» **Objective**: Please render the lines below as a numbered list, leaving out any blank lines.

* * * * *

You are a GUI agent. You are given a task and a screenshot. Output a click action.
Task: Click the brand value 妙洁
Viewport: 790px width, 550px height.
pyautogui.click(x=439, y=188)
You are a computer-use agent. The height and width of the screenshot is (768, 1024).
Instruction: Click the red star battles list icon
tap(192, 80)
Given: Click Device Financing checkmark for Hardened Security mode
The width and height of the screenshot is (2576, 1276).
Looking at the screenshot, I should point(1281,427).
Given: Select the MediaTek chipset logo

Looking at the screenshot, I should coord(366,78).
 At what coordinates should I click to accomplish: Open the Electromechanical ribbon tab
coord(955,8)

* * * * *

» **Reply**:
1. You are a GUI agent. You are given a task and a screenshot. Output a click action.
2. Task: Click the brand value 妙洁
3. Viewport: 790px width, 550px height.
4. pyautogui.click(x=439, y=188)
5. You are a computer-use agent. The height and width of the screenshot is (768, 1024).
6. Instruction: Click the red star battles list icon
7. tap(192, 80)
8. Given: Click Device Financing checkmark for Hardened Security mode
9. The width and height of the screenshot is (2576, 1276).
10. Looking at the screenshot, I should point(1281,427).
11. Given: Select the MediaTek chipset logo
12. Looking at the screenshot, I should coord(366,78).
13.  At what coordinates should I click to accomplish: Open the Electromechanical ribbon tab
14. coord(955,8)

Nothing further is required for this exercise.